#ubuntu-us-wa 2010-12-28
<seattlegaucho> androidbruce: finally got that G1 fully functional ... no simple task
#ubuntu-us-wa 2010-12-29
<RichSEA> Hello Gang
<RichSEA> Hello SG
 * seattlegaucho waves back to RichSEA
<RichSEA> It has been many many years since I have used IRC.
<RichSEA> I just found the Ubuntu web site and a listing for this Channel
<RichSEA> Can you tell me how active the Washington Team is?
#ubuntu-us-wa 2010-12-30
<androidbruce> seattlegaucho, AWESOME
<Ashex> All hail for your chosen dancer has returned
<cj> are we still winning?
<cj> any of you want to rent a place in Everett?
#ubuntu-us-wa 2011-01-01
<MJBrune> hey all
 * seattlegaucho just got back from the Space Needle
<MJBrune> seattlegaucho: welcome back
<MJBrune> seattlegaucho: any idea where I can pick up a donated laptop?
<seattlegaucho> there is a non-profit that collects donated equipment ... but I can't remember their name
<seattlegaucho> it should be easy to find if you google around seattle
<MJBrune> jmmhmmmm[A
<MJBrune> exit
#ubuntu-us-wa 2011-01-02
<valorie> happy new year everybody
 * valorie just got home from the cabin
<valorie> it was COLD but beautiful up there
#ubuntu-us-wa 2011-12-28
<bkerensa> :) Happy Holidays Valorie
<valorie> merry Xmas and happy new year to you bkerensa
<valorie> and everybody!
<bkerensa> :)
<valorie> how was your xmas, bkerensa?
<bkerensa> valorie: Very nice... How was yours?

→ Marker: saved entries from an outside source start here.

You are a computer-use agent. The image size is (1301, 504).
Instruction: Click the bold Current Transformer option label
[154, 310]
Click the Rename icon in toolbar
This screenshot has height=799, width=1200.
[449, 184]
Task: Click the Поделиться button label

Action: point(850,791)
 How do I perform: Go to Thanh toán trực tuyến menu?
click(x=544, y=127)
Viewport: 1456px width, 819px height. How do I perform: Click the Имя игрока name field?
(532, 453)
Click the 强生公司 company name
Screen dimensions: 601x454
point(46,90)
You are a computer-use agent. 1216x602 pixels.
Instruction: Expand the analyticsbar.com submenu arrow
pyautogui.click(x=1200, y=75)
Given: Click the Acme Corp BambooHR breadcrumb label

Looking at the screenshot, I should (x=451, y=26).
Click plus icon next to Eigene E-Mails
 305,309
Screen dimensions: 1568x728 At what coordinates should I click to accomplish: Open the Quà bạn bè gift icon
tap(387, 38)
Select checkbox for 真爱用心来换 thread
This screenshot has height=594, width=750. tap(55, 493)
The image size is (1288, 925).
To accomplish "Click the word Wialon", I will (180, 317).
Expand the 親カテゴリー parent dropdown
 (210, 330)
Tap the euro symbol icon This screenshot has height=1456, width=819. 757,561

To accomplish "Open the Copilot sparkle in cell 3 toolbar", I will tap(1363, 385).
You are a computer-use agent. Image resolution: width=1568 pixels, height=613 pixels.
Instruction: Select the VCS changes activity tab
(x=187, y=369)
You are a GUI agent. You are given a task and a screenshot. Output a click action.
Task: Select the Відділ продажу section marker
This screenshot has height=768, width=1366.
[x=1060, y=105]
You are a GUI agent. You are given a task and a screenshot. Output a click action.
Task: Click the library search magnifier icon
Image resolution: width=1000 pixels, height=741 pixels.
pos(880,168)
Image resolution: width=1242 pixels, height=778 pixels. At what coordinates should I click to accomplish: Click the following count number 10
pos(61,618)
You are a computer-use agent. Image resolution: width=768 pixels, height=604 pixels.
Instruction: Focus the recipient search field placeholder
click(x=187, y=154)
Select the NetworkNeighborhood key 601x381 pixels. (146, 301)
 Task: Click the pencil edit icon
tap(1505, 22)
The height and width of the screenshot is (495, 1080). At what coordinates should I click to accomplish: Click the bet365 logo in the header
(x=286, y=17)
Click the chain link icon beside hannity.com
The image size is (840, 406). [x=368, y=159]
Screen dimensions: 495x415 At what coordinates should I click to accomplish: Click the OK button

<valorie> started out horrible -- my old doggie died Xmas Eve morning
<valorie> but since I got to spend that evening and the next with family
<bkerensa> valorie: Thats sad to hear =/
<valorie> ended up good\
<bkerensa> good :D
<valorie> I miss him a lot
<bkerensa> valorie: Got a question about UDS sponsorship
<valorie> he would have been 17 next week
<bkerensa> valorie: If a member gets sponsored how do they cover travel and hotel costs?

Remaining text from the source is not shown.